De quoi auraient-ils dû répondre ?
Les faits pour lesquels les accusés étaient attendus à la barre vendredi dernier, présentés par la Cour, suggèrent que le dimanche 13 novembre 2005, les nommés Oluwafèmi Adegbeminiyi Ogounlasè et Sahadatou Mama Gahou ont été interpellés par la police à Allada alors qu’ils circulaient à bord d’un véhicule de marque Mercedes Benz 4X4, suspecté d’être un véhicule volé. Selon les informations reçues par les services de la police béninoise, les susnommés seraient membres d’un réseau de voleurs de véhicules en provenance du Nigeria et que la Mercedes Benz à bord de laquelle ils étaient serait en voie d’être envoyée au Burkina Faso pour y être vendue. L’enquête diligentée par les agents de police a permis de découvrir l’existence, au Nigeria, d’un réseau de braqueurs qui sont en liaison avec les nommés Oluwafèmi A. Ogounlasè, Francis Gounou Kpérou et Sahadatou Mama Gahou. Le mode opératoire du réseau consiste pour ses membres se trouvant au Nigeria, à braquer des personnes, à les déposséder de leurs biens dont des véhicules haut de gamme. Ces véhicules sont ensuite acheminés au Bénin par l’intermédiaire d’autres membres du réseau basés aux frontières, réseau à la tête duquel se trouve le nommé Oluwafèmi A. Ogounlasè. A Cotonou, ces véhicules volés sont confiés aux nommés Francis Gounou Kpérou et Sahadatou Mama Gahou qui sont chargés de les envoyer ou de trouver des acheteurs dans les pays voisins tels que le Mali, la Côte d’Ivoire ou le Burkina Faso.

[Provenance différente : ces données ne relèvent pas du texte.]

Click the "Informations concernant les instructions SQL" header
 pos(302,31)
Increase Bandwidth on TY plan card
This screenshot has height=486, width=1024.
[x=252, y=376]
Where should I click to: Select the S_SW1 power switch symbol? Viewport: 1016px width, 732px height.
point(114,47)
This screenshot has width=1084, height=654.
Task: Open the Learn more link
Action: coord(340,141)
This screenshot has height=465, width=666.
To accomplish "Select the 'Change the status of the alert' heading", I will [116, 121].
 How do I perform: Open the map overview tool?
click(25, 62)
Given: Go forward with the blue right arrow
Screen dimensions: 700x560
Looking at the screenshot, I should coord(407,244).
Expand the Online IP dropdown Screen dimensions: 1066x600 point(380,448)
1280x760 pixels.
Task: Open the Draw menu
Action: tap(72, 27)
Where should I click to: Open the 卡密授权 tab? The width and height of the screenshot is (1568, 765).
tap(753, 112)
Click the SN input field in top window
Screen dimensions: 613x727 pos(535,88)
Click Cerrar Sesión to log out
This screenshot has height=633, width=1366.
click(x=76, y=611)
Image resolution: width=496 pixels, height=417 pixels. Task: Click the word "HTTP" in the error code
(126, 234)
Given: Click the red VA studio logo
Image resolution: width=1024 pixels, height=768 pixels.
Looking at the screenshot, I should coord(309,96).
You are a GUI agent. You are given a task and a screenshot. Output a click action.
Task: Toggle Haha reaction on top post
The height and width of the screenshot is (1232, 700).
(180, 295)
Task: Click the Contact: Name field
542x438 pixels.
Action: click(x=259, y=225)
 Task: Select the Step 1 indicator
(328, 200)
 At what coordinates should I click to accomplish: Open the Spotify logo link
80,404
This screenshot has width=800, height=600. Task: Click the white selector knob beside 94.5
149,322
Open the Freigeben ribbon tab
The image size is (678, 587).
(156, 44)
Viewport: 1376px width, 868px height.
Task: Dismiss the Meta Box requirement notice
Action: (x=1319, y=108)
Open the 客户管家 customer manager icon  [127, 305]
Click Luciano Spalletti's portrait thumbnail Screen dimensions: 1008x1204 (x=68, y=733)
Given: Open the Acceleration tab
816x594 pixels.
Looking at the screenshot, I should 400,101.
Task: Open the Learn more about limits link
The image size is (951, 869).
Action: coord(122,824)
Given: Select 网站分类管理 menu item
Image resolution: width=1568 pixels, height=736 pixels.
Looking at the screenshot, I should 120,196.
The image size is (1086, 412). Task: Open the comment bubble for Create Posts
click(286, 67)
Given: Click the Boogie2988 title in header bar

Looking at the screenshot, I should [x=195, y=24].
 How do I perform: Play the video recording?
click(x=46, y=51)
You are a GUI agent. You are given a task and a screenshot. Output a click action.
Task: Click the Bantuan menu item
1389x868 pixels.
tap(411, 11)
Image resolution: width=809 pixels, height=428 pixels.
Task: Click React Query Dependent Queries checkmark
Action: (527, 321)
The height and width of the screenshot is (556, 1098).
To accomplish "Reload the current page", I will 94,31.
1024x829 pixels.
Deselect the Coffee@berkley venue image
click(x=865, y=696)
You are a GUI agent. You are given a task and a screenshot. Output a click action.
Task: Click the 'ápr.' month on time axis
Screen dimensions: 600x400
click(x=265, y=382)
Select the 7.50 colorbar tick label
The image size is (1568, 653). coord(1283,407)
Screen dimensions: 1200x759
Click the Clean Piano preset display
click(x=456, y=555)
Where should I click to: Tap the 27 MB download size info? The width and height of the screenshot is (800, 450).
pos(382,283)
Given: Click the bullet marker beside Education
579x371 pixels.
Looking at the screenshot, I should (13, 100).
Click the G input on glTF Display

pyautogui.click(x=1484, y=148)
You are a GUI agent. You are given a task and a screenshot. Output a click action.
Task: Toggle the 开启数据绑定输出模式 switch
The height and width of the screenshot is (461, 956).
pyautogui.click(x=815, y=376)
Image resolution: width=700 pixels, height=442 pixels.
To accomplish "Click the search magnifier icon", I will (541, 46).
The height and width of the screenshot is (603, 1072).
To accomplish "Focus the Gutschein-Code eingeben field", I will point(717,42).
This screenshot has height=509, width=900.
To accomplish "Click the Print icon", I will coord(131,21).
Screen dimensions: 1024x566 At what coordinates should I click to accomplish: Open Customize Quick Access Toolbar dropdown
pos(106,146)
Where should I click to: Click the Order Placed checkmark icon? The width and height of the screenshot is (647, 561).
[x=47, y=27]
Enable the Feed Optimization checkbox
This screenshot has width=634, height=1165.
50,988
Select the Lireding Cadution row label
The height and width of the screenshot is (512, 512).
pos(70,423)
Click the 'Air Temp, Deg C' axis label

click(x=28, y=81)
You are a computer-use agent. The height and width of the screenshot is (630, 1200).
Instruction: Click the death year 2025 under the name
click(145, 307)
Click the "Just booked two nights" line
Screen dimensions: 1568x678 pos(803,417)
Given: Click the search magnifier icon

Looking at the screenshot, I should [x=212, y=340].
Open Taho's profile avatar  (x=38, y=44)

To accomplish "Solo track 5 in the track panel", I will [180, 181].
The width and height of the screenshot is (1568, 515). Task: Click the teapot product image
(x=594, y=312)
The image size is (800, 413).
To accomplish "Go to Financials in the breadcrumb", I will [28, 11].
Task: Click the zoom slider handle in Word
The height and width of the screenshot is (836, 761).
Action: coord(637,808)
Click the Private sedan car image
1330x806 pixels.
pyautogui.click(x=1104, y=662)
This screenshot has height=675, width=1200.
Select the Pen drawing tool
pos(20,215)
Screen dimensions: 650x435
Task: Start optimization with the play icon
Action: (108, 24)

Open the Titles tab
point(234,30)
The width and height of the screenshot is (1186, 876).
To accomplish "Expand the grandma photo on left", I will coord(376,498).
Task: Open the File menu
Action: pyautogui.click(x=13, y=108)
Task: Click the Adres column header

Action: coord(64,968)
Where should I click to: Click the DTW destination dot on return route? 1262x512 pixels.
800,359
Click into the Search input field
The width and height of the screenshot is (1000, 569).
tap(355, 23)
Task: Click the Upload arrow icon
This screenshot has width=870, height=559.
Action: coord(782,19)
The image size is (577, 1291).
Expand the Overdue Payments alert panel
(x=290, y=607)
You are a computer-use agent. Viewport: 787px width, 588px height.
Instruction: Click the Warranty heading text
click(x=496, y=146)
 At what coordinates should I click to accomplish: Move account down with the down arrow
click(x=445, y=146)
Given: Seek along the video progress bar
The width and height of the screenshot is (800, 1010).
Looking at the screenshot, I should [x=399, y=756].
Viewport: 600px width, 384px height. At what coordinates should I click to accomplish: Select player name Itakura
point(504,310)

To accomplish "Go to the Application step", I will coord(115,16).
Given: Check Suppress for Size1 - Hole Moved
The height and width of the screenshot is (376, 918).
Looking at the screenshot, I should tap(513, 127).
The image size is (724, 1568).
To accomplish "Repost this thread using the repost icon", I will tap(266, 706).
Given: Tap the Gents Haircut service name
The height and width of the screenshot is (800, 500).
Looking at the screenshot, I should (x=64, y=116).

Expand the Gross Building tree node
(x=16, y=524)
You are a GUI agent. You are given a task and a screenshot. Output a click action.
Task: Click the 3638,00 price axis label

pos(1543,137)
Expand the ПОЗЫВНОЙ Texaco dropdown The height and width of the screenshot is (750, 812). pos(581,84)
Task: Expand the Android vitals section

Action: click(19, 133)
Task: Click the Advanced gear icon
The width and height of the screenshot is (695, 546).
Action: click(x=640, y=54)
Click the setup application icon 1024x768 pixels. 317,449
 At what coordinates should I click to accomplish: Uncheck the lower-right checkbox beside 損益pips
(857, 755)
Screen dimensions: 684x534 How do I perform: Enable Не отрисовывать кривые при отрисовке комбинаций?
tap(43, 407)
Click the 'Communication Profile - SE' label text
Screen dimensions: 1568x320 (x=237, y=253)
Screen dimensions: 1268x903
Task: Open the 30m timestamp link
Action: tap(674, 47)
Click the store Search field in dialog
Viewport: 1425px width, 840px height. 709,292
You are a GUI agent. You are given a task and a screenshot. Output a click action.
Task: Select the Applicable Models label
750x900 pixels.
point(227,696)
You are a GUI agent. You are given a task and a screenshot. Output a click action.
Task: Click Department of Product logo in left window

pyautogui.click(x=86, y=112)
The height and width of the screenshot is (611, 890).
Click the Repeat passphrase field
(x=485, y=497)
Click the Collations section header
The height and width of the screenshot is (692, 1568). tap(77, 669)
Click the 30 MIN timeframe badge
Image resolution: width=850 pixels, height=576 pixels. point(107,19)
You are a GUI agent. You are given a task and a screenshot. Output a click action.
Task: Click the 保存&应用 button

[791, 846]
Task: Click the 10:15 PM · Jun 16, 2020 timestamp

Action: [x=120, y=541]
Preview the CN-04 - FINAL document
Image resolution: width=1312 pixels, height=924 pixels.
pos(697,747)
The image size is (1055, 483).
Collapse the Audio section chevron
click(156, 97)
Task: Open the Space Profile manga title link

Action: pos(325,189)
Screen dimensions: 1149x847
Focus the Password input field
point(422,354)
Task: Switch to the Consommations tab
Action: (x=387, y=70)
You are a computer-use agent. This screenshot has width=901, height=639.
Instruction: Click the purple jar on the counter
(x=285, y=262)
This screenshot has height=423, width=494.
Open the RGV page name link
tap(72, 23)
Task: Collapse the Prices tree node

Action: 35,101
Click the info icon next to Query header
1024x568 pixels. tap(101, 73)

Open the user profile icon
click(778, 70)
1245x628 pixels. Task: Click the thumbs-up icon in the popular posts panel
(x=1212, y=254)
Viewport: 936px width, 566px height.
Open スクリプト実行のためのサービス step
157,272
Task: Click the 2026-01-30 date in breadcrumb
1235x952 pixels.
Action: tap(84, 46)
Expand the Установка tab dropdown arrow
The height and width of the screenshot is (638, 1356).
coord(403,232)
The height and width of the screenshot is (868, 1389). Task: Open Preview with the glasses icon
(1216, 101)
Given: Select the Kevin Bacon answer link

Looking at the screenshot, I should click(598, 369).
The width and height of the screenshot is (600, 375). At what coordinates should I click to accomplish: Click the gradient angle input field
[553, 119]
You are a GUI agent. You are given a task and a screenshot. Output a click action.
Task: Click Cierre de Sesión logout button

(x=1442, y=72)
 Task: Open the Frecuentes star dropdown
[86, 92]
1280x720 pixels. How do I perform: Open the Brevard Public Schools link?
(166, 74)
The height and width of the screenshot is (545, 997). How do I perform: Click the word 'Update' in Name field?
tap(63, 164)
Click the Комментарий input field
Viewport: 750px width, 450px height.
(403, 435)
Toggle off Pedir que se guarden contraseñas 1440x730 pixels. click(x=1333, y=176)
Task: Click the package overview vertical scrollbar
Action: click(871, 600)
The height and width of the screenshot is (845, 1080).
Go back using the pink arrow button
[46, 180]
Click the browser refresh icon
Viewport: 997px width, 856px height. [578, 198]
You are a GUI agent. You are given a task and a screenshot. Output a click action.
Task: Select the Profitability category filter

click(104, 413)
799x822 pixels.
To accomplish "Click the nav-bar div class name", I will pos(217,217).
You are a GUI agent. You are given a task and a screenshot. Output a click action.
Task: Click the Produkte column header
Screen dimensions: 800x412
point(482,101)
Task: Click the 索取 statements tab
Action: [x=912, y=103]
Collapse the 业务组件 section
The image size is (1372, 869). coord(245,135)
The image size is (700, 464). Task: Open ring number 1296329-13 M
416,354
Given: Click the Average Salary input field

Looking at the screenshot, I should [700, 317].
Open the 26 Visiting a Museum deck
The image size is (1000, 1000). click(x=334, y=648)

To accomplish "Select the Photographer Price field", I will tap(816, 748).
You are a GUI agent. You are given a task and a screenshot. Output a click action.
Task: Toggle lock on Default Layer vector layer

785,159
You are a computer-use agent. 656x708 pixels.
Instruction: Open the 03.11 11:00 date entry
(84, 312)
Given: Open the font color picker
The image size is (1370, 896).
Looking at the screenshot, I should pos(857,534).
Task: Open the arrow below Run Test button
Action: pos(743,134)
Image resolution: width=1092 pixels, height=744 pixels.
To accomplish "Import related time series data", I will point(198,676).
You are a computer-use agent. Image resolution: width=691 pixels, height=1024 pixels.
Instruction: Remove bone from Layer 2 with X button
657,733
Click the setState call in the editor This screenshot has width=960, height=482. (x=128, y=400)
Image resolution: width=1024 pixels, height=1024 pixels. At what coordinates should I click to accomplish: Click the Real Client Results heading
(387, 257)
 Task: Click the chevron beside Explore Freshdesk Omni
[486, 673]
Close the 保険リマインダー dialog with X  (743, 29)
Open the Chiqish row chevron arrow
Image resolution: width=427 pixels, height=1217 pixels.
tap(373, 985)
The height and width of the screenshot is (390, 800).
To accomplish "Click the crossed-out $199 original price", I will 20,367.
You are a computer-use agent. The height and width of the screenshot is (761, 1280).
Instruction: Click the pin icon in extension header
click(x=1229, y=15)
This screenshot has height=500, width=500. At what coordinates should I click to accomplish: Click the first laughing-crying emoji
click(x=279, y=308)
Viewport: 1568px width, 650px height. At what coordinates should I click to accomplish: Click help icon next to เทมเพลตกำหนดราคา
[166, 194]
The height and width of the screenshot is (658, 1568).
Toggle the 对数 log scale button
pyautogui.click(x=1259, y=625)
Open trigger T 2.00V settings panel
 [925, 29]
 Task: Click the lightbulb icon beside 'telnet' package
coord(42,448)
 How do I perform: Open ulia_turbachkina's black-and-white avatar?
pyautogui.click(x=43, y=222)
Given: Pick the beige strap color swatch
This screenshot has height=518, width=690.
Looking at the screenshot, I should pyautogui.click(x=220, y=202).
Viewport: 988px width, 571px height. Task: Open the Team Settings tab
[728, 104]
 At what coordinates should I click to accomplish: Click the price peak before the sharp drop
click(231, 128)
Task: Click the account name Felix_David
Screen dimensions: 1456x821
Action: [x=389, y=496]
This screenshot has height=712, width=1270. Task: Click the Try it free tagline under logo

Un braquage perpétré au Nigeria
Les investigations des enquêteurs ont permis de découvrir que le véhicule de l’espèce, à bord duquel se trouvaient les accusés, provenait d’un braquage perpétré au Nigeria dont la victime est la nommée Virginia Ifèyinwa Moses de nationalité nigériane. Interpellés, les nommés Oluwafèmi, Francis et Sahadatou ont été inculpés d’association de malfaiteurs et de recel de véhicules volés et placés sous mandat de dépôt le 23 novembre 2005. A l’enquête préliminaire, ils ont tous reconnus les faits qui leur sont reprochés avant de se rétracter devant le juge d’instruction. Au cours de son interrogatoire, l’accusé Ogounlasè a cité les nommés Toundji, Youssef Ahmed et Adé comme faisant partie de ceux qui mettent les véhicules à la disposition de Sahadatou.
Les accusés bénéficient de la mesure de mise en liberté provisoire depuis le 1’ Juillet 2006 pour Sahadatou, le 20 octobre 2006 pour Ogounlasè et sans précision de date Francis. Seuls les bulletins N°1 d’Ogounlasè et de Francis sont versés au dossier et ne portent mention d’aucune condamnation antérieure. L’expertise médico-psychologique et psychiatrique de Francis figure au dossier et fait état de ce qu’au moment des faits, l’inculpé ne semble pas présenter un trouble mental pouvant altérer ou abolir son discernement.